“Jesus answered him, ‘Very truly, I tell you, no one can see the kingdom of God without being born from above.’” DEVOTION BY Kim Dorr-Tilley
“Born from above?”
I’m old and stuck in mud. I’m a creature of dust and earth and death. I’ve crawled to you in shadows, sought you out in hiddenness. I’m aware of shame and guilt and fear…
“Born from above?”
I’m entrenched in LAW, cause and effect, the righteous flourish and the wicked perish. (I’m dreadfully afraid I’m one of the wicked.) I crawl to you out of – what? Hope? Fear? Curiosity? Yes, all of these things. But I’m old and stuck in mud...
“Born from above?”
What on earth do you mean?? Why do you speak in riddles and nonsense? What am I doing here? What if someone sees me with you or hears me hearing you say such gibberish? Are you making fun of me? Ridiculing me because I’m old and stuck in mud?? What on earth do you mean by this??
“Born from above!”
Oh…wait, you’re not talking about things on earth. I am of the earth. How can I see the Kingdom of God? (Oh, how I long to see the Kingdom of God!) Who has seen the Kingdom of God? Everyone is on the earth and of the earth. We’re all creatures stuck in mud. People of dust and earth and death.

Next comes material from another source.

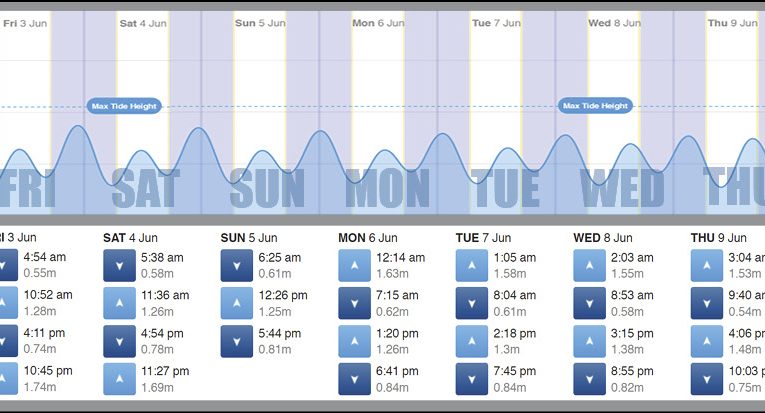Click the Tue 7 Jun chart header
Viewport: 765px width, 413px height.
click(x=496, y=22)
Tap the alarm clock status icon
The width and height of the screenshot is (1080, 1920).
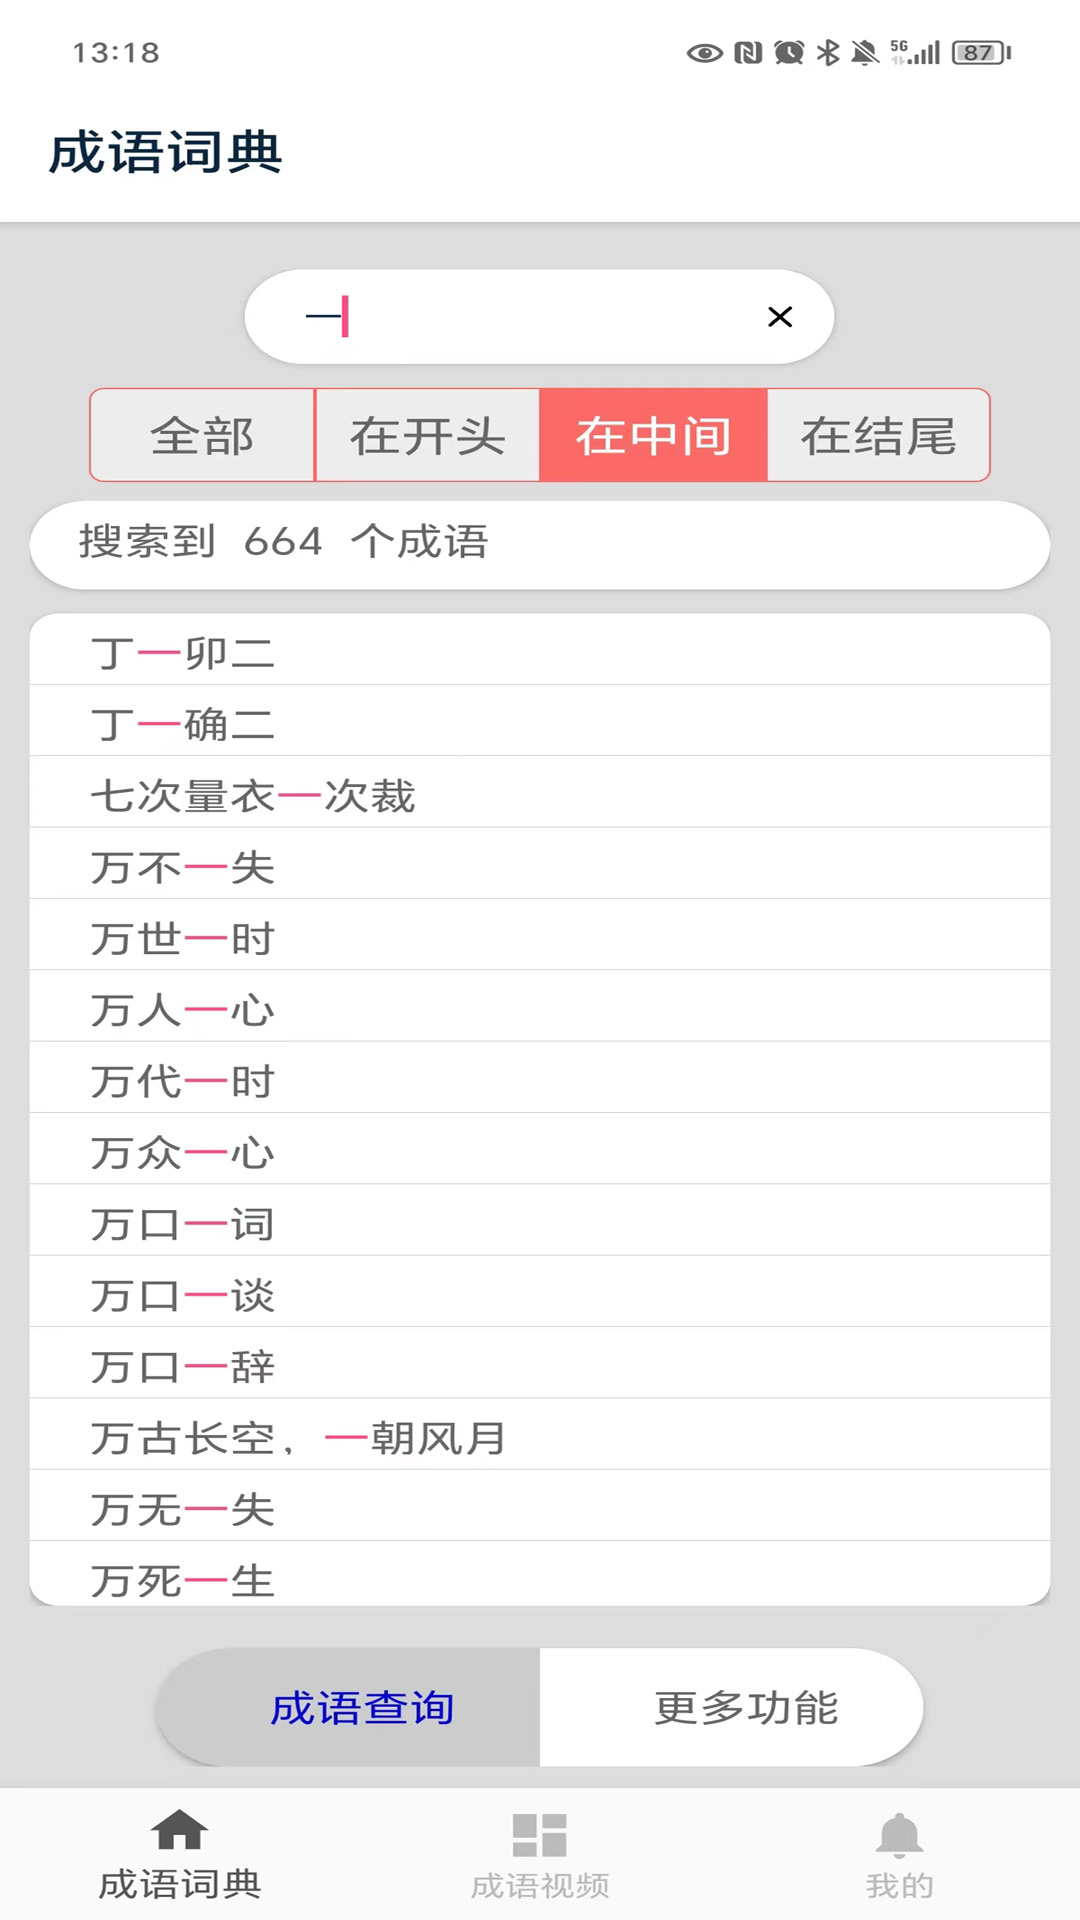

Except for you, Jesus. You seem quite different. That’s why I’ve crawled to you in my darkness.
Are you born from above??
Have YOU seen the Kingdom of God??
You speak as though you have. You speak as though you’ve been there. You speak as though you’re from there…
“BORN FROM ABOVE…!”
You are a different creature, Jesus. One entirely not like me or anyone I’ve ever known. YOU must be born from above! You MUST have seen the Kingdom of God. I suddenly believe this with my whole heart even though I don’t know what it means. You are trying to teach me something, to show me something, to MAKE ME SOMETHING…
Something quite different.
Someone born from above.
Can it be? Can I be… born from above?
I am no longer old. I am new. I am no longer stuck. I am free. I am no longer a creature of dust and earth and death. I am something… entirely different. INTRODUCTION
Hi, I’m Kim Dorr-Tilley, and BAC is the only church I’ve ever known. I was “born from above” in 1993. Delivered out of darkness just like old Nicodemus. Praise God! A friend brought me here, and I’ve been here ever since. God, through this congregation, has discipled me and grown me and guided me. My areas of ministry are in Community, Connection, New Members, Prayer and getting to love and serve with all of you! MY MEAL MEMORY
I have a very distinctive memory of a meal. I was 17 years old and participating in the State Speech Tournament in Colorado. I was doing really well. After my last round, my Dad came by the school where the tournament was being held. It was odd for my Dad to come to a tournament. No one ever came to Speech Tournaments; just us nerds who were on the team and our coaches were there. My Dad said my brother (who was older and judging a different field) had called him to say he’d seen my scores from the day and thought I might win. So Dad stopped by.
We had to wait for other competitions to finish before the awards ceremony so we went to get a hamburger across the street at Wendy’s. I was hungry and excited by my day. Right before I took my first bite of the burger, I asked my Dad how Nana was doing (my mom’s mother, Nana, had been in the hospital for a few days.) That’s when Dad told me Nana had died earlier that day. I couldn’t swallow. I had no spit in my mouth. Everything was dry. I had to spit out the bite of hamburger. Nana was the only grandparent my brother and I ever knew as a grandparent – as our NANA. I was lost, crushed, beyond sad.
Then, it was time to go back for the awards ceremony and find out who won the Tournament. Except I could care less now. When my name was announced as the winner, I saw one person at the back of the auditorium shoot out of his seat – my brother. My brother, four years older than me, was always distant from me. The only reason I was on the speech team at all was because HE had been on the Speech Team and I pretty much just wanted to do what he did to try to get closer to him. But he never noticed. Until that night. He didn’t know yet that our Nana had passed away. He only knew he was proud of me that night. I remember in that moment, when I saw my brother express LOVE for me, a feeling that my Nana had given me my brother that night - a relationship that I’d never had in the wake of one I would never forget. To this day, I can remember that bite of hamburger in my mouth that I couldn’t swallow. Though it would be years before I came to know Jesus, Jesus was there with me that day. My Nana loved Him. And she loved me. And somehow, I knew more of love that day than loss.
My challenge to you: Have a meal this week with someone who might not know you love them. Let them know.